Last week I read a book I wish I'd written. Not just in the way I wish I'd written Hamlet - this argument has been in my head for a while and I don't understand why it doesn't get more airtime. The book is Falling Behind, Robert Frank. The argument runs as follows:
1. People care about relative consumption more in some domains than others (call goods where it matters a lot 'positional goods')
2. Concerns about relative arms races lead to 'arms races' focused on positional goods
3. These arms races divert resources from nonpositional goods, causing large welfare losses.
4. For middle class families, the losses from positional arms races have been made worse by rising inequality.

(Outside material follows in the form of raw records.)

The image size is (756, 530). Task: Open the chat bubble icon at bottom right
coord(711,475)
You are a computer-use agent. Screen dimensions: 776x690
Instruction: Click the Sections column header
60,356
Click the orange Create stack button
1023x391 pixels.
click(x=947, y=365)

Frank uses thought experiments to help to express this argument, in each case asking the reader to which of two worlds they would rather live in. Firstly, choose between 'World A, in a 4,000-square-foot house and 6,000-square-foot houses and and World B, in which you will live in a 3,000 square-foot house and 2,000-square-foot houses'. Most people, Frank reports, choose World B. 'In the second thought experiment, your choice s between World C, in which you have four weeks a year of vacation time and others have six weeks; and World D, in which you have two weeks of vacation time and others have one week'. This time, Frank reports, most people choose World C. So, houses are a much more positional good than leisure. As a result, as wealth and inequality rises, to avoid the growing pain of living in comparatively small home, people rest less, save less and take less care of their health as they engage in a 'positional arms race' for the positional good of housing.
Frank's analogy here is with the elk. The key to attractiveness for the male elk is to have big antlers. So, while fossil records show that in the past antlers were tiny, through natural selection they have become enormous. They are unwieldy and uncomfortable for the elks and get caught in trees, etc, but because evolutionary competition is based around breeding, they continue to grow. Here again, positional benefits between individuals cause big welfare losses for society.

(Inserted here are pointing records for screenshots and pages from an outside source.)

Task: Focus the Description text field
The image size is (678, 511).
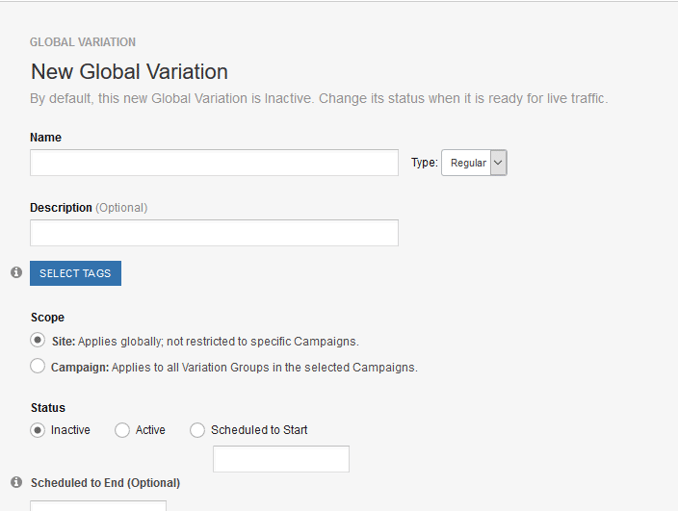Action: point(214,233)
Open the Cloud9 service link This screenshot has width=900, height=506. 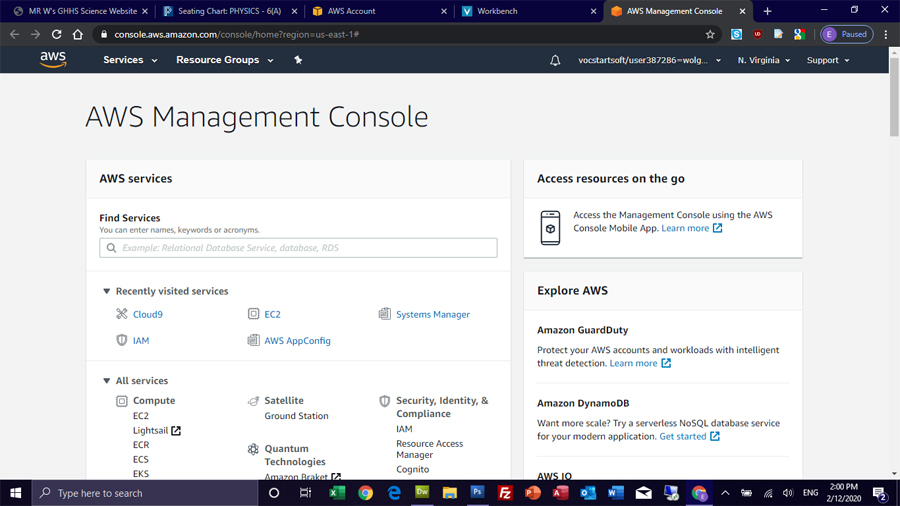[x=147, y=314]
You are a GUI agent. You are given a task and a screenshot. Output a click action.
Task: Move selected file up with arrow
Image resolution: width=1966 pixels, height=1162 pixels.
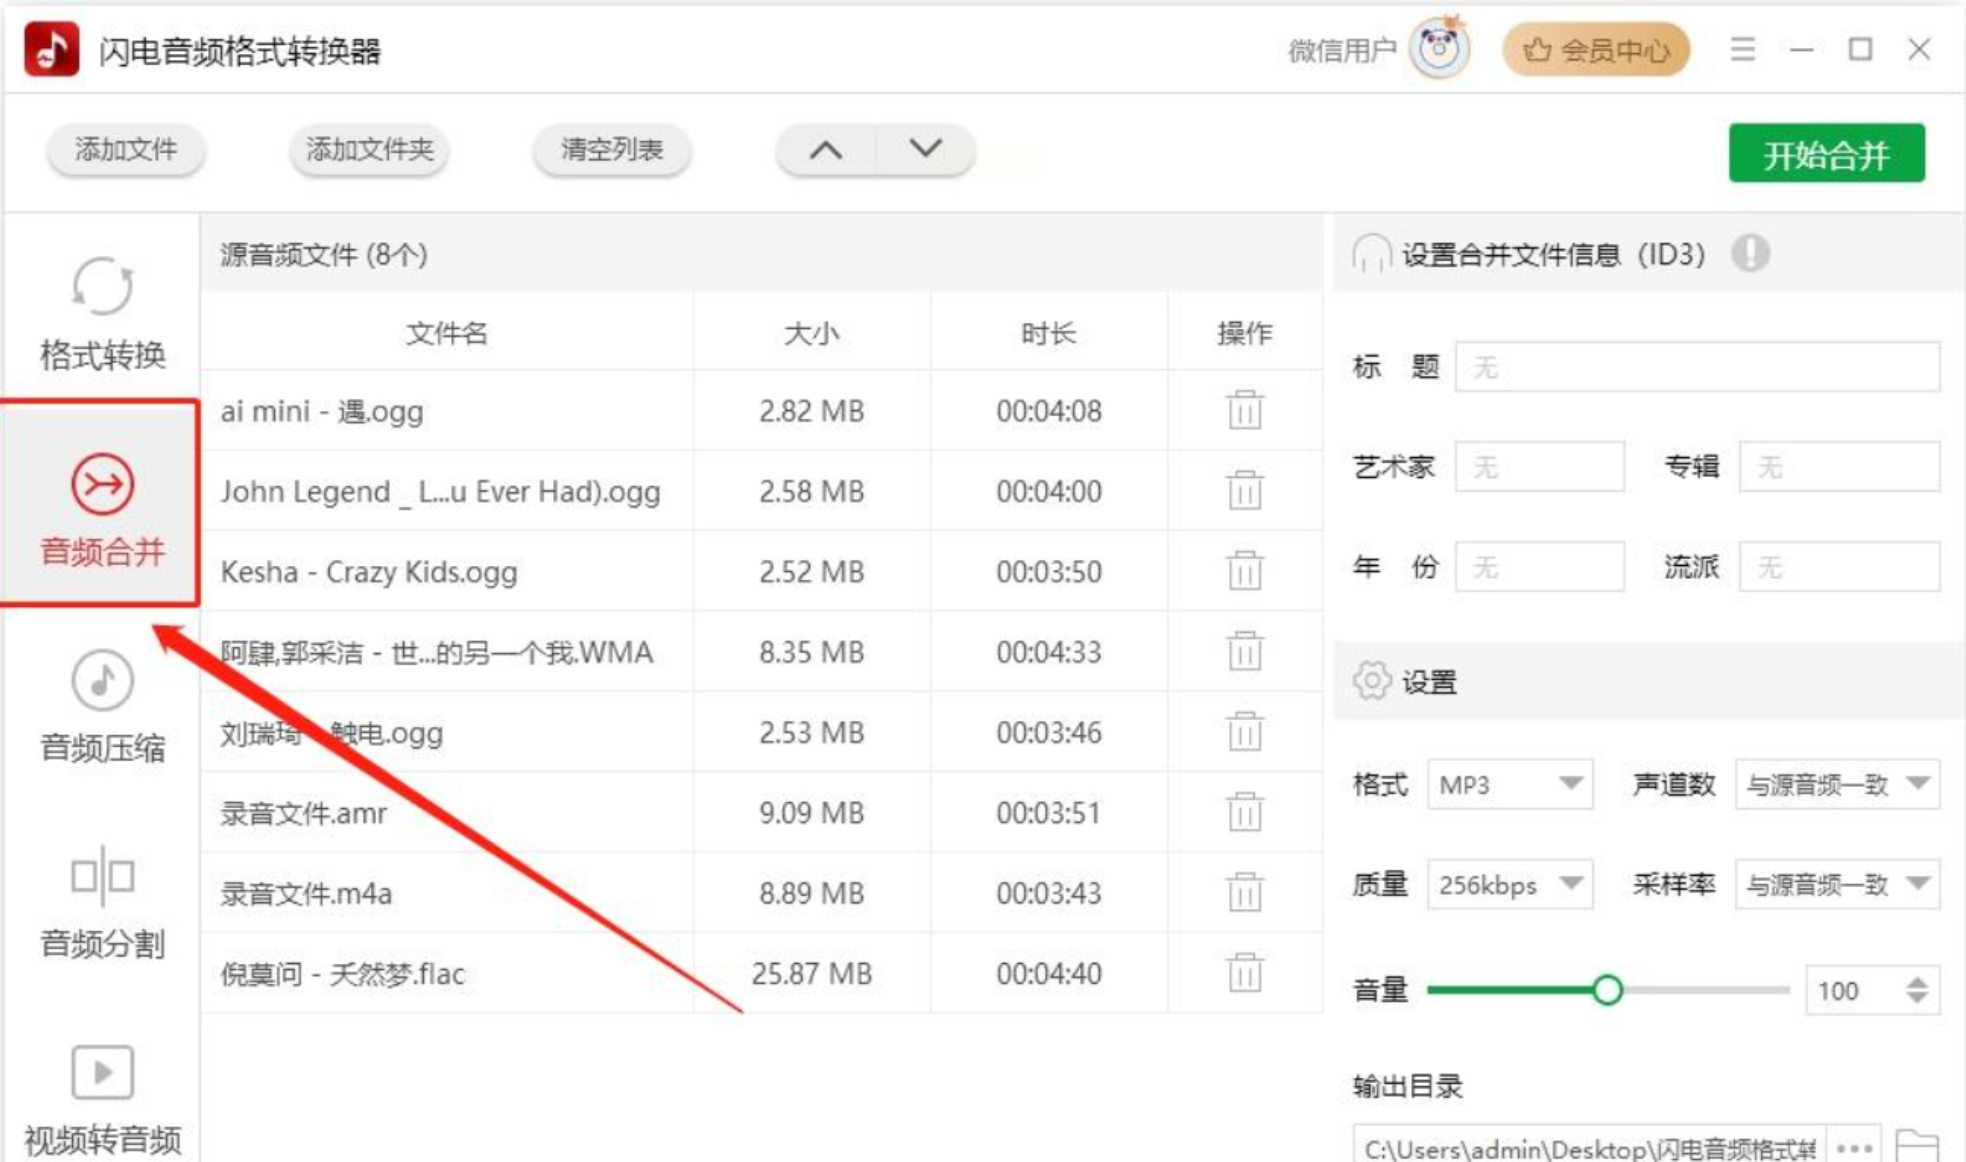[x=825, y=150]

This is a different argument to Offer's about why we seem more imprudent than ever with money, time, sex and health. Offer focuses on wealth effects - "Affluence breeds impatience, and impatience undrmines well-being" - while Frank focuses on inequality effects. I wonder how their accounts might be integrated.

So what does this mean for government?
Stop chasing educational positional goods (league tables and grades)?
Dampen down the housing market? Stop saying we want more young people on the ladder (a positional metaphor if ever there was one)
Is this how we explain multiple exclusion - for the sick, isolated, unable to work?